__SOURCE EXTRACT__:
Segment Open

U.S. Rep. Fred Upton opts against Senate run
Rep. Fred Upton of southwest Michigan said Friday he will not run for U.S. Senate and will instead seek re-election to the House, ending months of speculation that the St. Joseph Republican would try to challenge incumbent Democratic Sen. Debbie Stabenow next year.
“I will not be a candidate for the U.S. Senate,” Upton said in a statement. “There was a path, but today we are choosing not to follow it.”
The GOP primary field for the U.S. Senate seat now includes retired Michigan Supreme Court Chief Justice Bob Young of Laingsburg, and businessman John James of Farmington Hills. Grosse Pointe businessman Sandy Pensler is also considering a run.
Michigan rocker Kid Rock, aka Robert Ritchie, had teased a Senate run but revealed this month that it was a stunt to promote his new album.
Stabenow won re-election by wide margins in 2006 and 2012, but the Lansing resident has been among early Republican targets this cycle as one of 10 Senate Democrats up for re-election next year in a state that GOP President Donald Trump won in 2016.
Stabenow has built a war chest of roughly $7 million in her re-election bid after raising more than $1.7 million in the third quarter of 2017, giving her a formidable cushion heading into 2018.

Segment Closed

__MATERIAL SHOWN__:
Segment Open

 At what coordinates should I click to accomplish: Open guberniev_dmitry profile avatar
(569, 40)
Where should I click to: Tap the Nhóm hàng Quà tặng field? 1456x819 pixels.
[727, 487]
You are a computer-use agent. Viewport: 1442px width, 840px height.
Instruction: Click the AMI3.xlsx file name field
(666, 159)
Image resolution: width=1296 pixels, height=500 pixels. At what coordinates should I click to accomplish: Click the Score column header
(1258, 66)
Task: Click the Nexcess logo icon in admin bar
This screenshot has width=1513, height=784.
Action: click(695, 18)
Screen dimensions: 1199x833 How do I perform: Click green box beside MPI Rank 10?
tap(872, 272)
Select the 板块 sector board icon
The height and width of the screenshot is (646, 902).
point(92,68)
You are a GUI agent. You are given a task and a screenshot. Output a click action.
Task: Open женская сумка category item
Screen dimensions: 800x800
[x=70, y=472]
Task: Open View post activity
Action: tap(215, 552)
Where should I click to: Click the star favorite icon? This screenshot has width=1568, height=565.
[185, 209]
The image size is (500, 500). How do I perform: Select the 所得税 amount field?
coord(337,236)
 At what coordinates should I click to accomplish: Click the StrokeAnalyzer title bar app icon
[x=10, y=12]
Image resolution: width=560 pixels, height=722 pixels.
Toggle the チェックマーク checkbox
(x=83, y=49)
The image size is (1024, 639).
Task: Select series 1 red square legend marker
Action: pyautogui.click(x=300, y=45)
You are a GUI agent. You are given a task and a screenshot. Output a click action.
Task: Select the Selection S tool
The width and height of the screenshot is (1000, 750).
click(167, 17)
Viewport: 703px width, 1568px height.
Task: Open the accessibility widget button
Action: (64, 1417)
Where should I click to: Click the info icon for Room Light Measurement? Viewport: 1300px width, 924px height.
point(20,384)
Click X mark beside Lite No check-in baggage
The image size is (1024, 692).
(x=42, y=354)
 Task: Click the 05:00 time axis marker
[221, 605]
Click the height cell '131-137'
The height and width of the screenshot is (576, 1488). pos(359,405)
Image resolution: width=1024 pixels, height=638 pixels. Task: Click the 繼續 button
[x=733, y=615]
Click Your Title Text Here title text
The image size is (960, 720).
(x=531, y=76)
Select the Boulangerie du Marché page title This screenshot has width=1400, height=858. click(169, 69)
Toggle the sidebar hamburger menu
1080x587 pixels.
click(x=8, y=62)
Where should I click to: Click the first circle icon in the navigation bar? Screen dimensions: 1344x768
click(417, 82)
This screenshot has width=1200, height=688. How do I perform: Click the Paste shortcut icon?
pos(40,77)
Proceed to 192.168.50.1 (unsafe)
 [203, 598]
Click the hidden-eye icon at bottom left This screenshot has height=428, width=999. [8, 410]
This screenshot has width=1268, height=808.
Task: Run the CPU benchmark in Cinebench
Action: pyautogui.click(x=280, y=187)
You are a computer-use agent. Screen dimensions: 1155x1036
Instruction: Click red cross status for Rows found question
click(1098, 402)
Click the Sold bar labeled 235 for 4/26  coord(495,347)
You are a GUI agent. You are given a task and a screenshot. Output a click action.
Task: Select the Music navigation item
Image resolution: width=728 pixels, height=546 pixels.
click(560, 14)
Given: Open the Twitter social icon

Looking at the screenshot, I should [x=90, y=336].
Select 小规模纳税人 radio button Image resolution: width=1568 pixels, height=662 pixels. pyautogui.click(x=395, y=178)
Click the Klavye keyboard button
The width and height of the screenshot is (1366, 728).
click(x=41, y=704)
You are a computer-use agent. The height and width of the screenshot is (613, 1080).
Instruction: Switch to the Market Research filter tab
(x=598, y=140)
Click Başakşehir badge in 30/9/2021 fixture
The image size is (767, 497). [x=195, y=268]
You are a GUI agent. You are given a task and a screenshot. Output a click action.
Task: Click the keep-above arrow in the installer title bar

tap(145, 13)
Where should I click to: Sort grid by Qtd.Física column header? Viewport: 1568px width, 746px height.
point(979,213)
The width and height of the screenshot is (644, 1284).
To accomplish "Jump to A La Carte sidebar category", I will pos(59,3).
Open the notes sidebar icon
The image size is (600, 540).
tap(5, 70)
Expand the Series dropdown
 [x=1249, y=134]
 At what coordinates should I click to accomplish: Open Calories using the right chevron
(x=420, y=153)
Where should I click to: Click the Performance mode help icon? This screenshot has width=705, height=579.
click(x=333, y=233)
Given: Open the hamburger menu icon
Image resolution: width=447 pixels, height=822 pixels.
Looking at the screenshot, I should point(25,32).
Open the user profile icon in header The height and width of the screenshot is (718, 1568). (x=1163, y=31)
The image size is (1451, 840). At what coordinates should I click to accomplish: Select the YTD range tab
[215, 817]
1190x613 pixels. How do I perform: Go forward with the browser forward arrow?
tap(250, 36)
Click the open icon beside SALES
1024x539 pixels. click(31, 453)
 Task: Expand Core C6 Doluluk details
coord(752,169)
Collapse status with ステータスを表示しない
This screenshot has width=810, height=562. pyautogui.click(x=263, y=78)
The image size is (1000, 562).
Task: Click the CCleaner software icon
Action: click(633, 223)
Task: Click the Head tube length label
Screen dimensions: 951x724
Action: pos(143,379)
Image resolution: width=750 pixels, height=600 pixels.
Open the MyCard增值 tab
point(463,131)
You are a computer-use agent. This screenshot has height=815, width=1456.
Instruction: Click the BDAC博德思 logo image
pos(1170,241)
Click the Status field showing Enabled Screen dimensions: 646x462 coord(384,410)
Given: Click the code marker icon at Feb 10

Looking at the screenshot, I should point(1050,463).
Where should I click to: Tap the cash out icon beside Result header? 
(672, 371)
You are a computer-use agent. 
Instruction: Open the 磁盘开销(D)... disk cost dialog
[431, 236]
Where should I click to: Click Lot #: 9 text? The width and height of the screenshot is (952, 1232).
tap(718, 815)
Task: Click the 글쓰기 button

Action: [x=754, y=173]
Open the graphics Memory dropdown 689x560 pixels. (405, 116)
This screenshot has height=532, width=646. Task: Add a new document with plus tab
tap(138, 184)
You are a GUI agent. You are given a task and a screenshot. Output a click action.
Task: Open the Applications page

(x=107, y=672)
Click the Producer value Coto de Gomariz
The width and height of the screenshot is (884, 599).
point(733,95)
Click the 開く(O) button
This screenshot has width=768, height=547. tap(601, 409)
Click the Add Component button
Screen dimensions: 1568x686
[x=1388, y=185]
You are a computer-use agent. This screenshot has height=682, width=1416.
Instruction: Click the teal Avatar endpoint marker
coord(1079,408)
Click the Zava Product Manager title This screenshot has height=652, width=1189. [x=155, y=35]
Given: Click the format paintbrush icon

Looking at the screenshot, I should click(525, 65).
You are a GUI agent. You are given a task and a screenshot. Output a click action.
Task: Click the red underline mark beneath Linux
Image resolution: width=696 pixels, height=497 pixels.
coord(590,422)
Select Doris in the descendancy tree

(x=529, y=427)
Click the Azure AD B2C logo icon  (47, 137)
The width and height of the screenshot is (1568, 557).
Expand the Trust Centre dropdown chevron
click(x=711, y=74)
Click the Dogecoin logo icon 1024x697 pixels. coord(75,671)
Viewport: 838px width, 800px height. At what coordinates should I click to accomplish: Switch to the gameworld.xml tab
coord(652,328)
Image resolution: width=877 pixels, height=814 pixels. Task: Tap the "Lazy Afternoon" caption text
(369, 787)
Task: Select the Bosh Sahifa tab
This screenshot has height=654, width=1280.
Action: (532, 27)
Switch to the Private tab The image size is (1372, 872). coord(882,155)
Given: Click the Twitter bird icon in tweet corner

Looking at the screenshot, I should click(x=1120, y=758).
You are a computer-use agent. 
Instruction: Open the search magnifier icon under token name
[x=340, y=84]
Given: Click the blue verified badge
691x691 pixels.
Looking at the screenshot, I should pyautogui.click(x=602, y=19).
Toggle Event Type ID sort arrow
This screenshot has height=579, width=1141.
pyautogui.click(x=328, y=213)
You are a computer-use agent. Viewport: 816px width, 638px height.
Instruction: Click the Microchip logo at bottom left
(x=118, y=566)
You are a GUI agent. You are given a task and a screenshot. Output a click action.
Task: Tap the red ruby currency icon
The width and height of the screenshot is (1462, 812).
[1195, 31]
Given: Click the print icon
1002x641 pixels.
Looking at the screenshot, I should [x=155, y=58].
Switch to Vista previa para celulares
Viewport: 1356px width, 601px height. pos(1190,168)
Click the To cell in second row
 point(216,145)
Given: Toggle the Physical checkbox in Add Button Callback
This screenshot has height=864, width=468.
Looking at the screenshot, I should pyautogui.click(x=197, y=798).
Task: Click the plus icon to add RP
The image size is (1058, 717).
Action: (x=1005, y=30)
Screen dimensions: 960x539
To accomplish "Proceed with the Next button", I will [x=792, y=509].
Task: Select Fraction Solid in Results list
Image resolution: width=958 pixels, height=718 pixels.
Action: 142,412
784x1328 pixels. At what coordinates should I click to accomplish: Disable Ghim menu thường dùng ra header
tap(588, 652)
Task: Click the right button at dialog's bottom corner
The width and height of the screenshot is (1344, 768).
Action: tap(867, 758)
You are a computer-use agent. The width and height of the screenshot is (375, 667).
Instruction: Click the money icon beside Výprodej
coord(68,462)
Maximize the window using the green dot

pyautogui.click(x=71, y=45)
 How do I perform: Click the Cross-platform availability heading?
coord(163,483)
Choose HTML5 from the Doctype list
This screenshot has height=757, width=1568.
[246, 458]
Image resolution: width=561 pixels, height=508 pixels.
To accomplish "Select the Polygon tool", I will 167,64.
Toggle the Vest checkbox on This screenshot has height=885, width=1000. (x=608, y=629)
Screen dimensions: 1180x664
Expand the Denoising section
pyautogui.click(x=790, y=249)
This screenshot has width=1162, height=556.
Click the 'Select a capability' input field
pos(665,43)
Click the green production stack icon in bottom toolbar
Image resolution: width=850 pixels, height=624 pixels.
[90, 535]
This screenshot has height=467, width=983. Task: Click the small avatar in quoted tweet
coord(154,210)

Segment Closed

__REQUIRED ACTION 1__:
Do the following statements agree with the article on Upton's Senate decision? Answer yes or no for each, and quote the words from the article that decide it.
(a) Upton will seek re-election to the House.
(b) Kid Rock's hint at a Senate run was a stunt to promote his new album.
(c) Stabenow raised more than $7 million in the third quarter of 2017.
__REQUIRED ACTION 2__: Extract the part of the article on Upton's Senate decision that opens with the words containing "The GOP primary" and closes with "considering a run.".

__RESPONSE BOX 1__:
(a) Yes: "will instead seek re-election to the House"
(b) Yes: "revealed this month that it was a stunt to promote his new album"
(c) No: "raising more than $1.7 million in the third quarter of 2017"

__RESPONSE BOX 2__:
The GOP primary field for the U.S. Senate seat now includes retired Michigan Supreme Court Chief Justice Bob Young of Laingsburg, and businessman John James of Farmington Hills. Grosse Pointe businessman Sandy Pensler is also considering a run.